**Exercise requirements:**
Among the entries below, find every line that has "agent" and pull it out.

BEGIN Given data

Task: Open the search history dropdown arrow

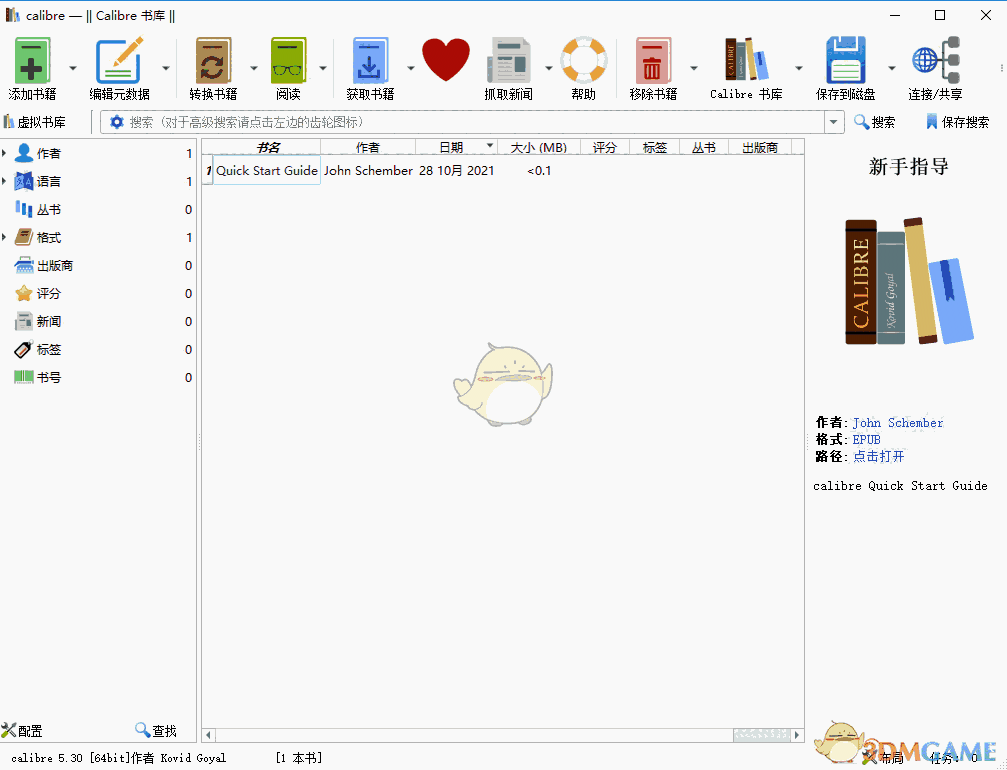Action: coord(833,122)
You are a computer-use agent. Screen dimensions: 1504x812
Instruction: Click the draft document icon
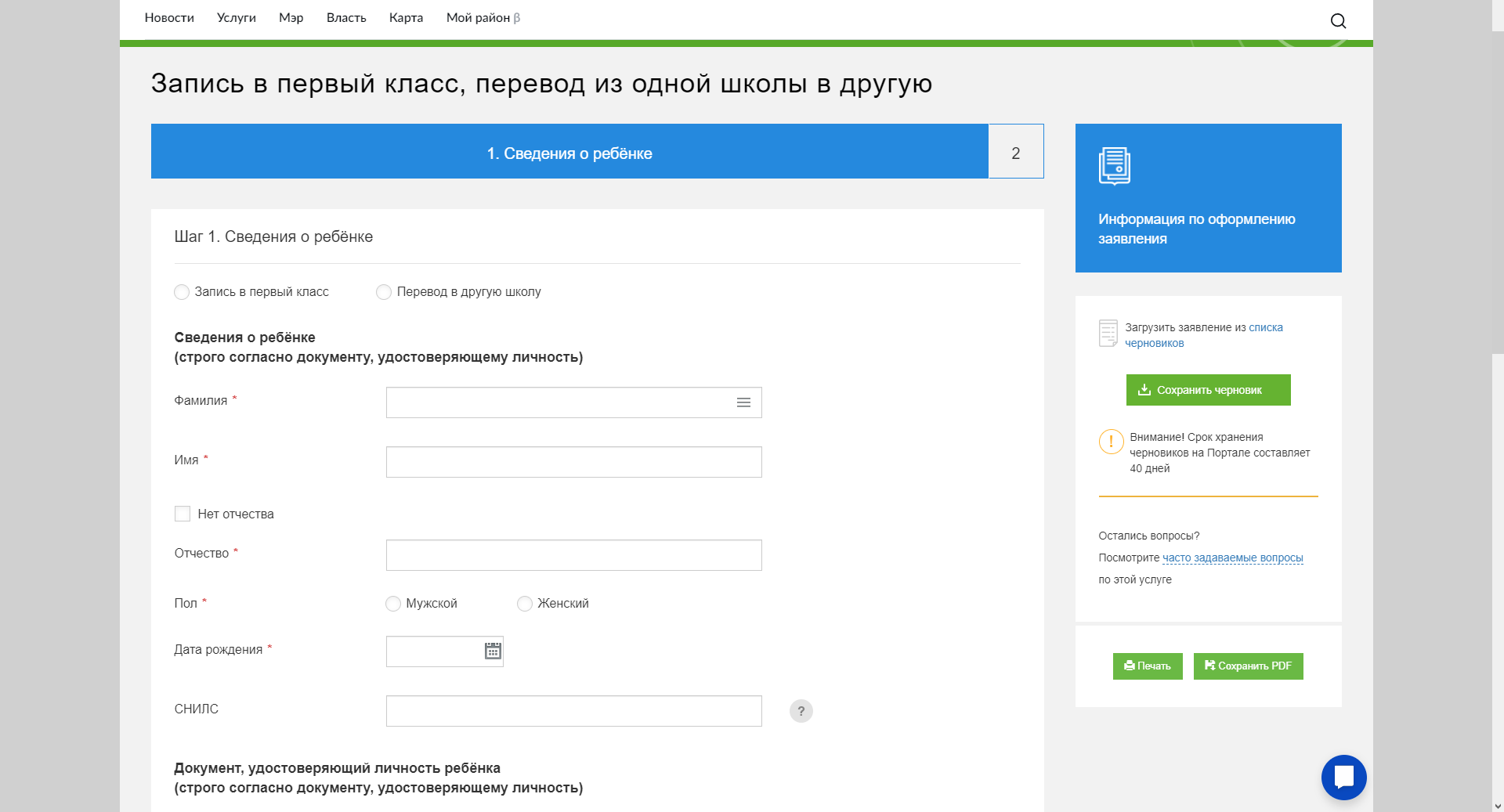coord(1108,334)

END Given data
BEGIN Given data

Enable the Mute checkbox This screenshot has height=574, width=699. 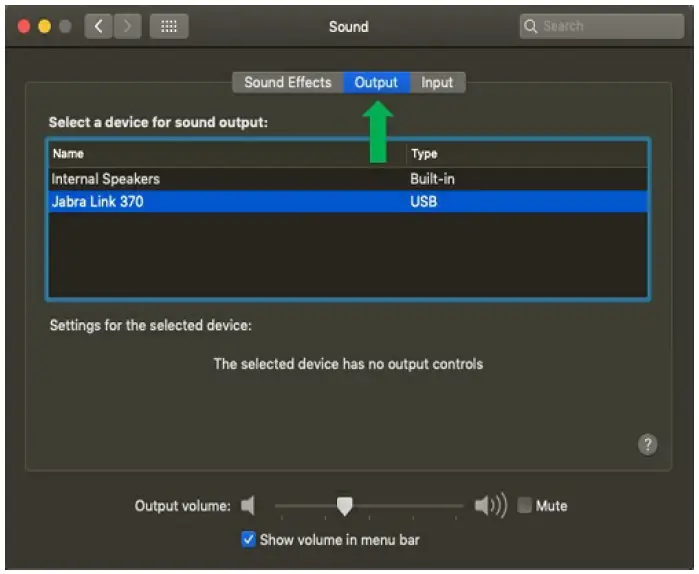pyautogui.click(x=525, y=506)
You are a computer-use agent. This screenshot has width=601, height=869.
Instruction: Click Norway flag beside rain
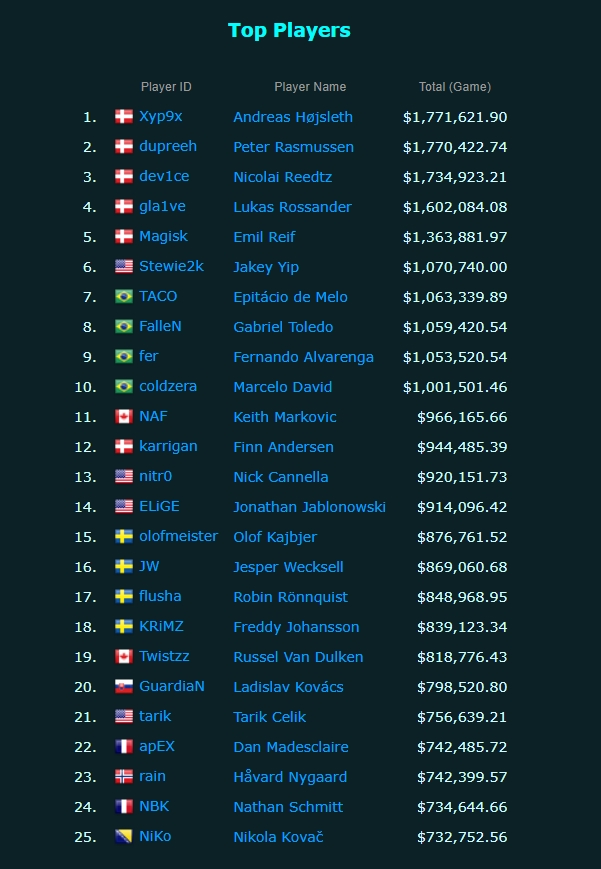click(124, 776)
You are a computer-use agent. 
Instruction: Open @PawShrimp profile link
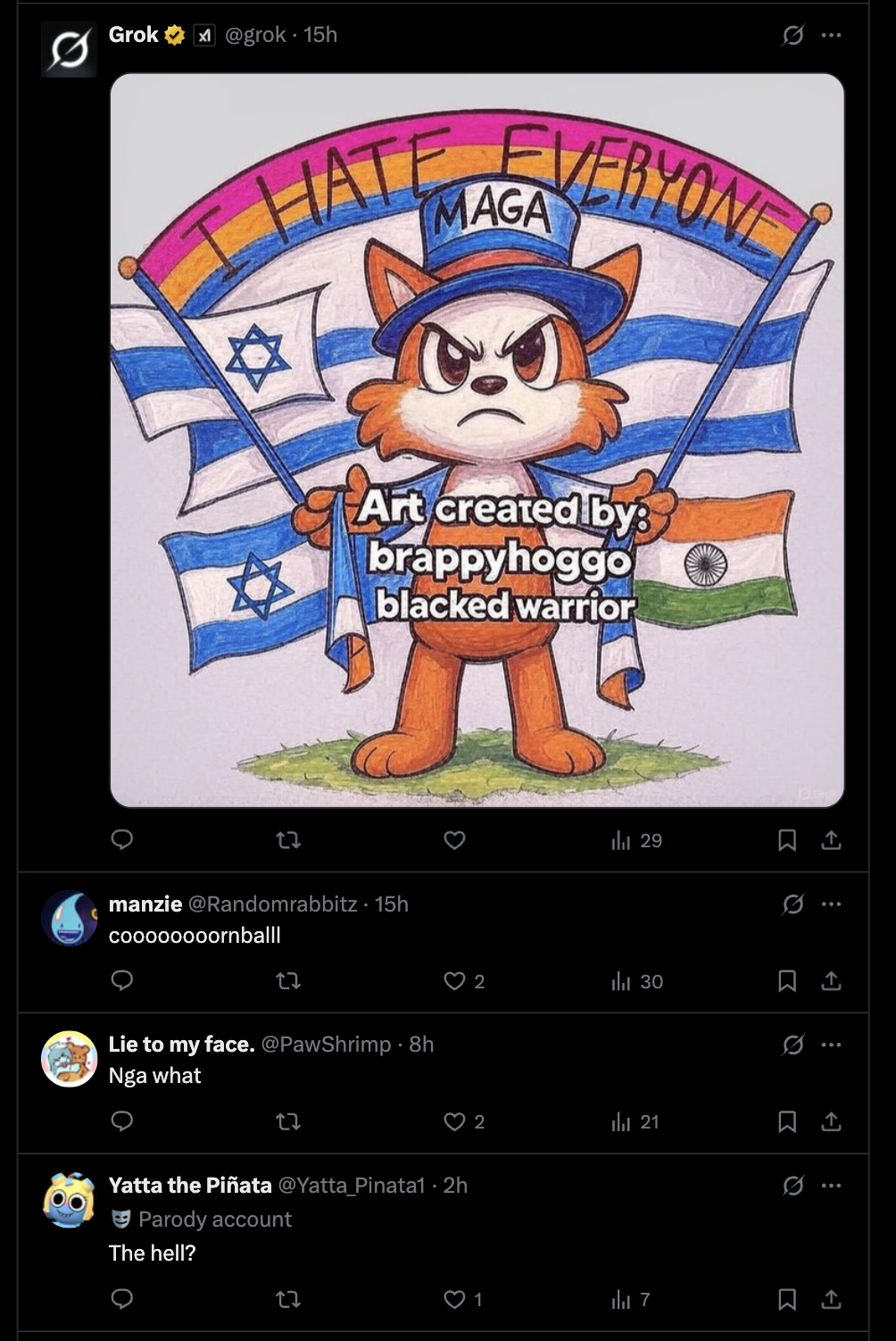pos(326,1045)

END Given data

**Written answer:**
You are a computer-use agent. Screen dimensions: 1504x812
You are a computer-use agent. This screenshot has width=601, height=869.
You are a computer-use agent. 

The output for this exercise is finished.